» WHAT IS REQUIRED
Could you copy the rows from the first one up to and including the line with "pyautogui.click(x=957, y=861)", swapping "screenshot" for "image" and changing nothing else? Leave the pictures out of your copy.

[INPUT start]

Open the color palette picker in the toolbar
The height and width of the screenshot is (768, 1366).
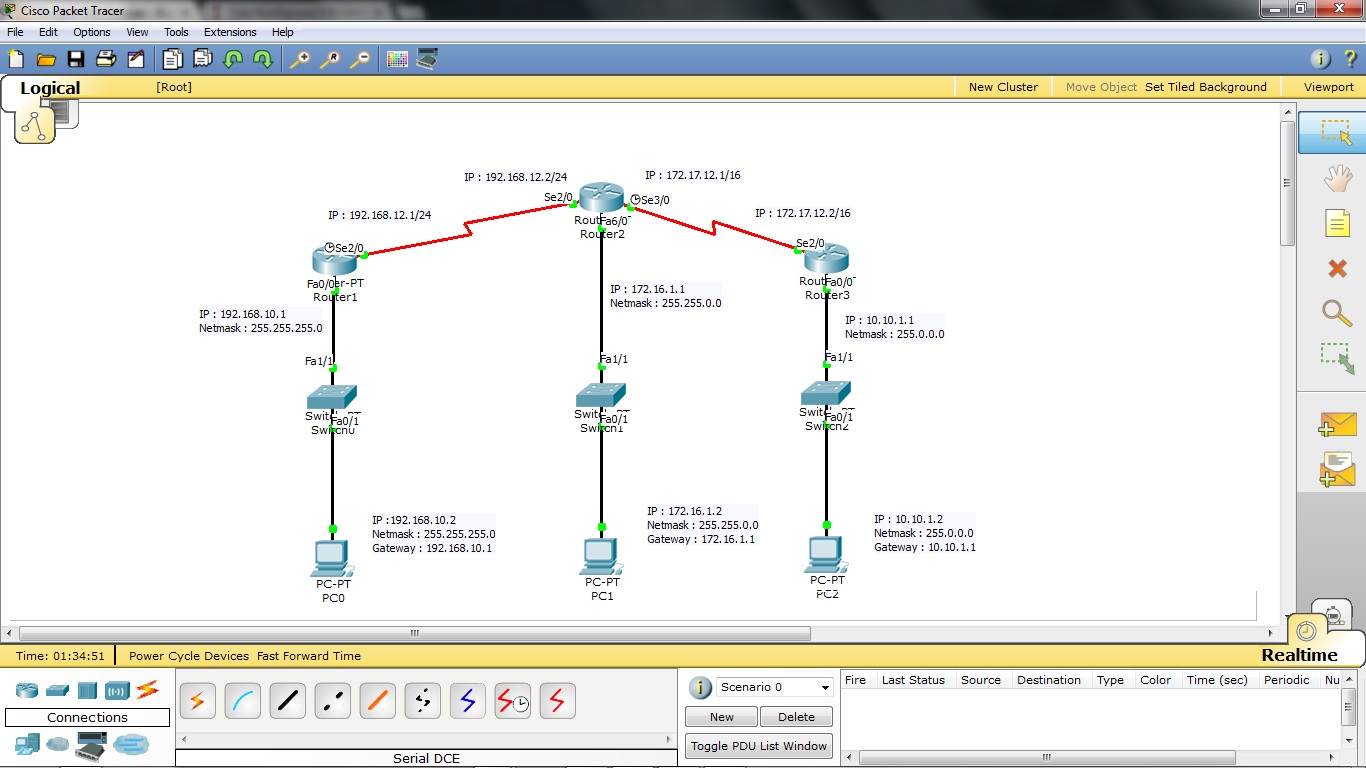[x=397, y=59]
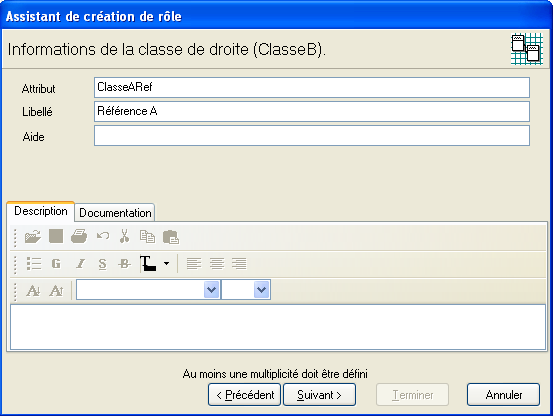Screen dimensions: 553x416
Task: Switch to the Documentation tab
Action: pyautogui.click(x=115, y=213)
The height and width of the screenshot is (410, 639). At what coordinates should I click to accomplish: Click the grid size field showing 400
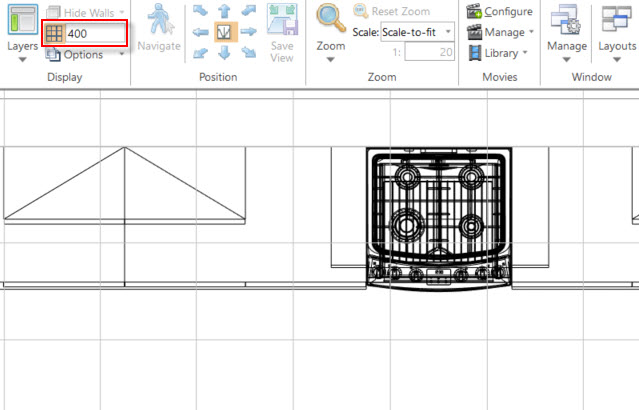95,33
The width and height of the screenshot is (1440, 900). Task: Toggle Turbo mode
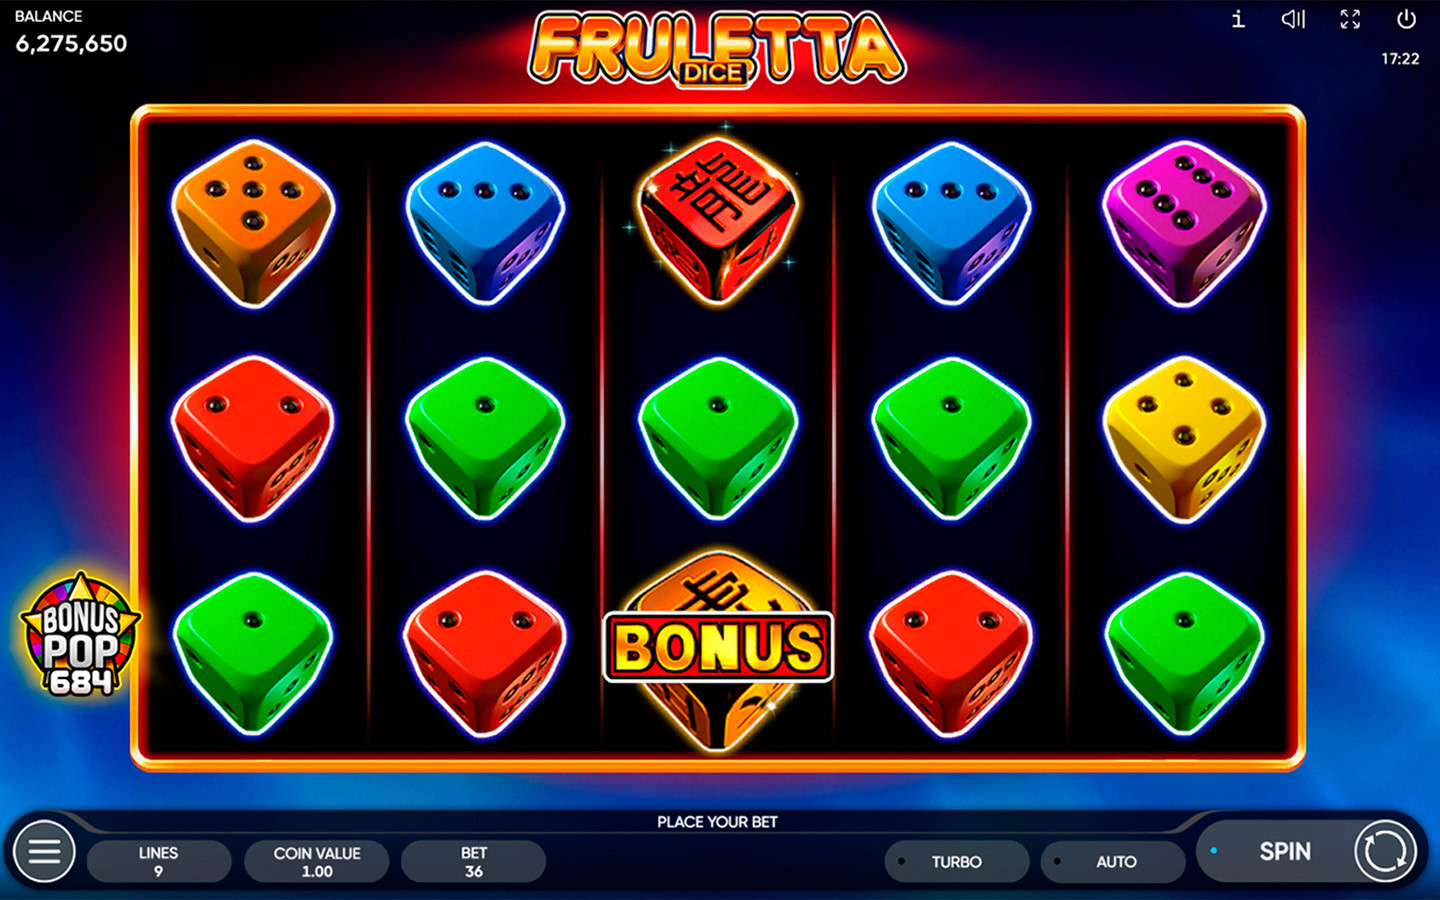pyautogui.click(x=957, y=861)
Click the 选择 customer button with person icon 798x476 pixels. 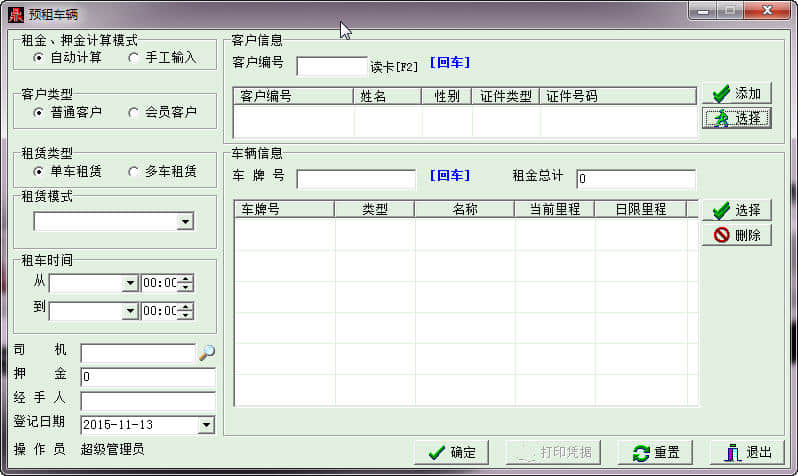736,118
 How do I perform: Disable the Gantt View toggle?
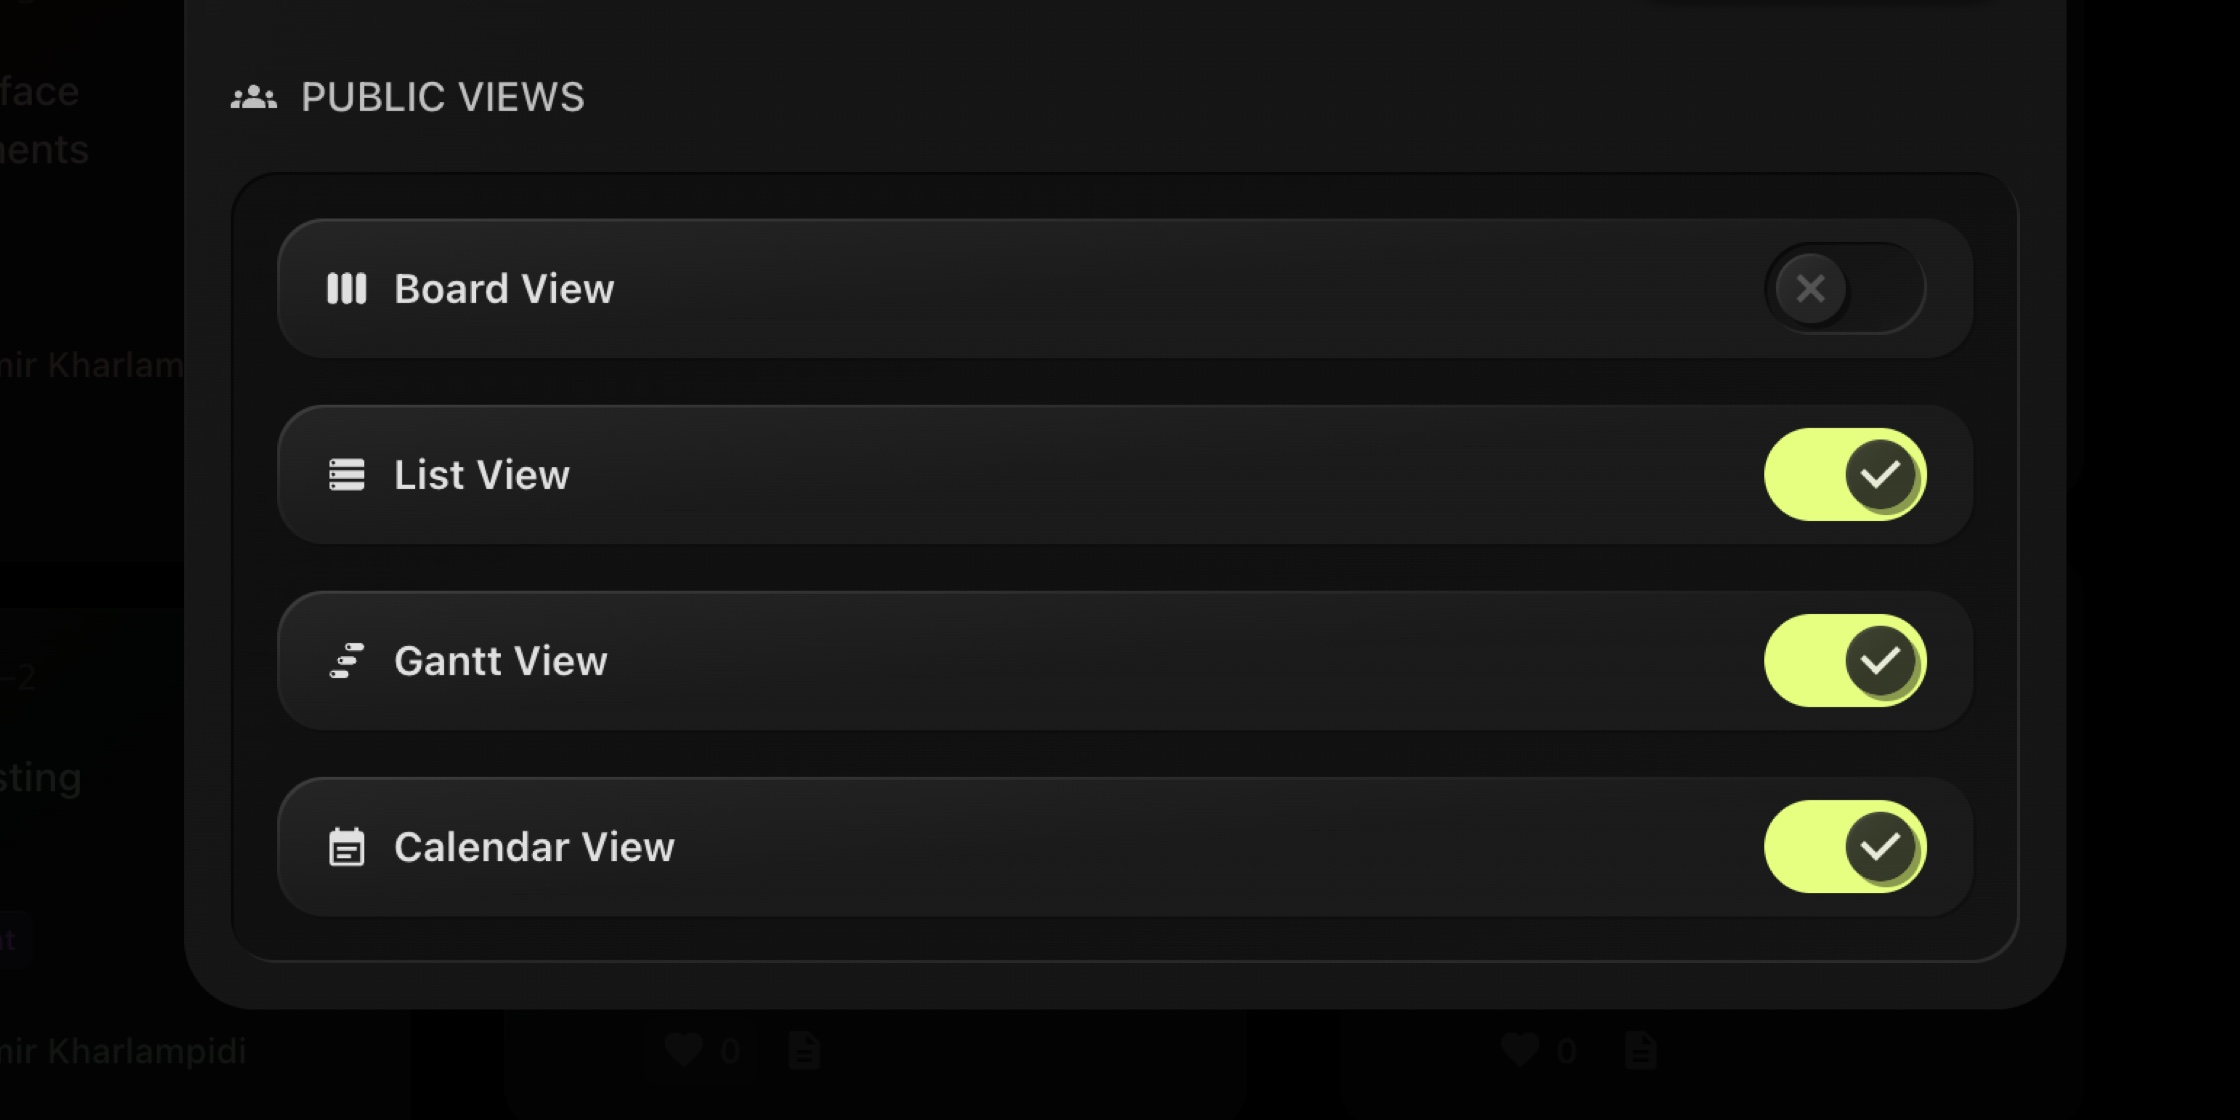coord(1845,661)
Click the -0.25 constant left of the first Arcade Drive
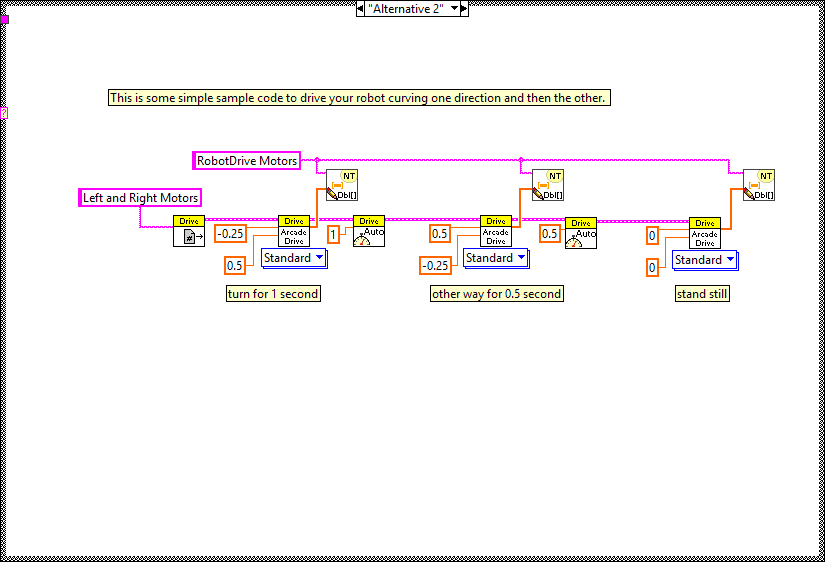Image resolution: width=825 pixels, height=562 pixels. tap(231, 234)
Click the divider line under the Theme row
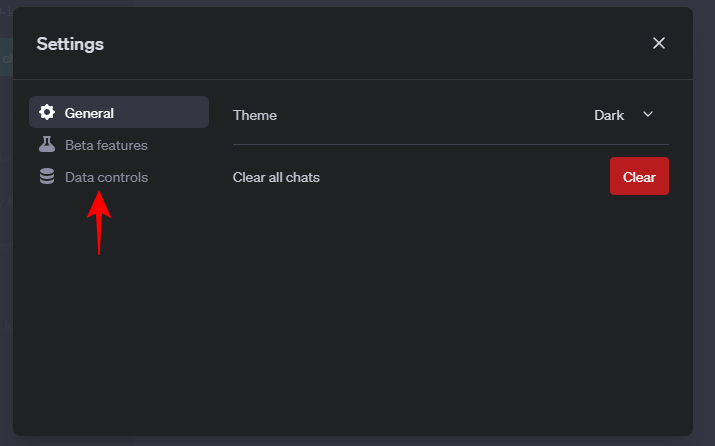The image size is (715, 446). click(450, 145)
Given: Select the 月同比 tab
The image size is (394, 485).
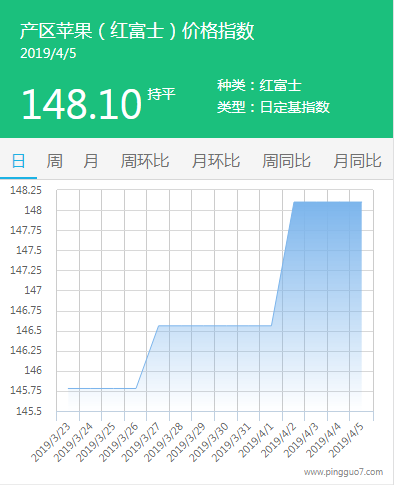Looking at the screenshot, I should tap(357, 161).
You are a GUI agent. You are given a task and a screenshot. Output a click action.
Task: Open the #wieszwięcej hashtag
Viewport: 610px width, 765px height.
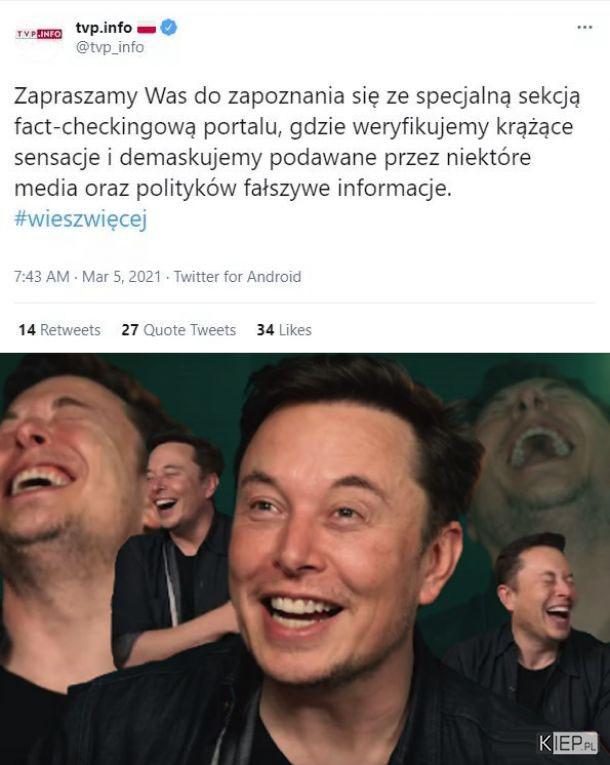pyautogui.click(x=81, y=219)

[INPUT end]

» EXPECTED OUTPUT
Open the color palette picker in the toolbar
The height and width of the image is (768, 1366).
[x=397, y=59]
Screen dimensions: 553x416
Task: Switch to the Documentation tab
Action: pyautogui.click(x=115, y=213)
The height and width of the image is (410, 639). At what coordinates should I click to accomplish: Click the grid size field showing 400
95,33
The width and height of the image is (1440, 900). Task: Toggle Turbo mode
pyautogui.click(x=957, y=861)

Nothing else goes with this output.